Of all the new plays Tracy Letts has brought to the stage, Mary Page Marlowe is the quietest and, in some ways, the most ambitious. There is no grand set-piece dinner, no broiling family argument à la August: Osage County. There is a woman, played by five different actors at different ages, and 11 scenes that the audience must arrange into a coherent life. The Old Vic premiere, which kicked off Matthew Warchus's final season as artistic director, leaned into the play's structural challenge with an in-the-round staging that put the audience inside the assembly process.

Susan Sarandon's UK stage debut was the headline. Andrea Riseborough's return to theatre after fifteen years away was, for many people in the building, the bigger event. Both were good — Sarandon dry and exact in the late-life scenes, Riseborough restless and unmistakably present in the middle-age fragments. The supporting ensemble, Rosy McEwen and Eleanor Worthington-Cox in particular, did the unglamorous heavy lifting of building Mary as a person rather than as a vehicle for star-casting. The result was a play that earned its emotional payoff slowly — the audiences who came expecting a Sarandon star turn were the ones least prepared for what the play actually does.

What Made It Special

  • The fragmented structure. Eleven non-chronological scenes, five actors playing the same woman. Letts trusts the audience to do the assembly themselves, and the play is more powerful for the trust.
  • Susan Sarandon's UK stage debut. Sarandon had never appeared on a British stage. Her presence — and Andrea Riseborough's return after fifteen years away — gave the production its commercial spine while never overwhelming the play's smaller ambitions.
  • Matthew Warchus's in-the-round staging. The Old Vic auditorium was reconfigured for the run, with Rob Howell's set placing the audience around Mary's life rather than facing it. The architectural commitment matched the play's structural one.
  • The supporting ensemble. Rosy McEwen, Eleanor Worthington-Cox, Alisha Weir as the younger Marys; Hugh Quarshie, Paul Thornley, Lauren Ward, Melanie La Barrie in supporting roles. A working company rather than a star vehicle.
  • Pulitzer-winner Tracy Letts at his most restrained. No fireworks, no act-three explosion. Mary Page Marlowe is Letts in minor-key mode, and the work rewards close attention.

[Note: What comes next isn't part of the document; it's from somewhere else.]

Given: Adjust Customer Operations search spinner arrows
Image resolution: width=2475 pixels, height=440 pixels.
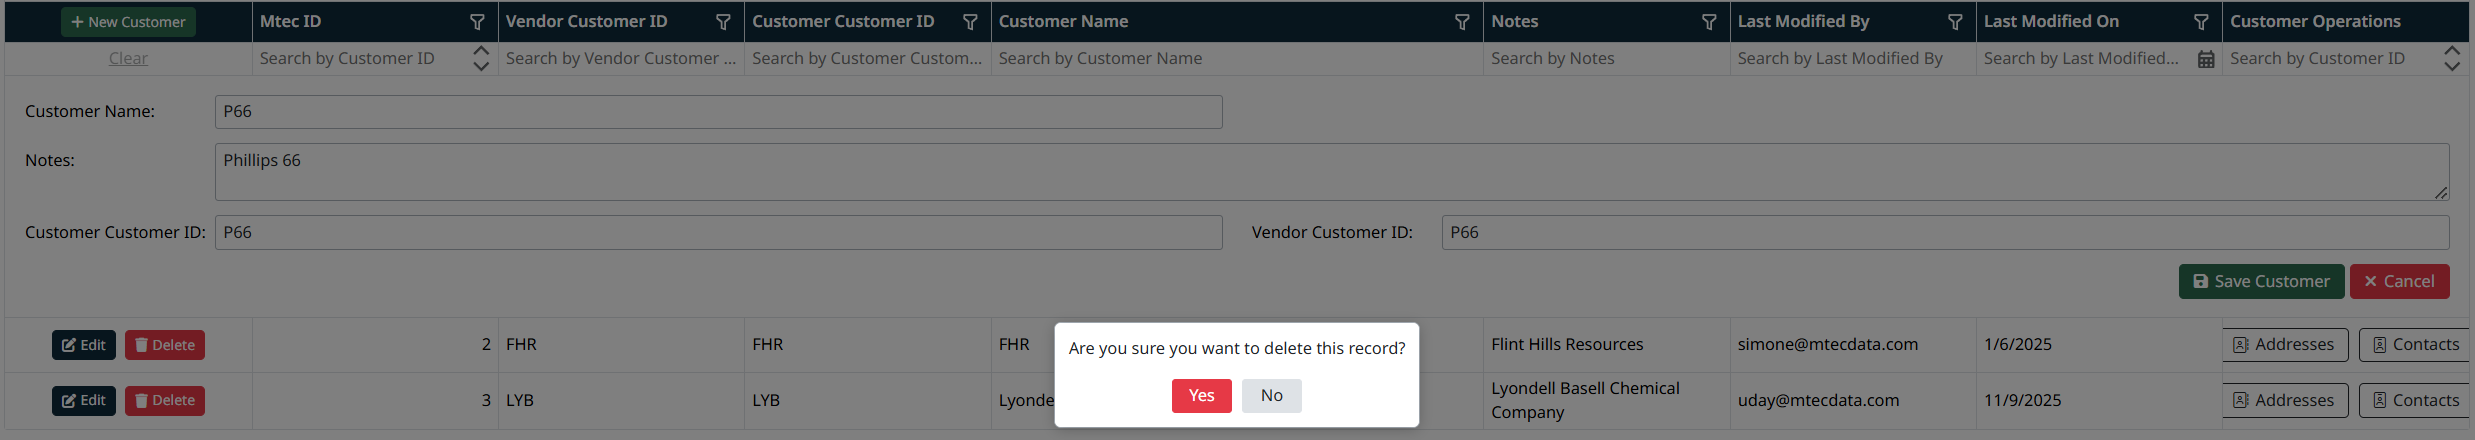Looking at the screenshot, I should 2451,58.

Everything You Need to Know

What happens in Mary Page Marlowe?

Mary Page Marlowe is an accountant from Dayton, Ohio. The play opens with Mary at 40, sitting in a restaurant with her two children, telling them she is divorcing their father and moving to Kentucky. From there, the play jumps — backwards, forwards, sideways — across 11 scenes that span 70 years of her life.

The non-chronological scenes

One scene shows Mary at 12, in conflict with her own mother. Another shows her in her late twenties, navigating a first marriage. Another shows her at 50, dealing with the legal consequences of three drink-driving convictions. Another shows her in her late sixties, with a quietness that the earlier scenes have not prepared the audience for. The order is deliberately broken; the audience puts the timeline together themselves.

Five Marys, one woman

Five actors play Mary at different ages: Alisha Weir as Mary at 12, Eleanor Worthington-Cox at 19, Rosy McEwen at 27 and 36, Andrea Riseborough at 40, 44 and 50, and Susan Sarandon at 59, 63 and 69. The casting is not gimmick. Letts wrote the play partly to test what happens when an audience sees the same character played by visibly different people across a single evening — whether the self that travels through a life is one self or several. The play's quiet conclusion turns on that question.

The ordinary as subject

Mary is not a famous person. Nothing momentous happens to her. She works as an accountant, she has children, she divorces, she remarries, she ages, she dies. The play's claim is that this constitutes a life as worth attention as any other — and that the ways we narrate ourselves to ourselves, fragmentary and out of order, are the closest most of us get to making sense of who we are.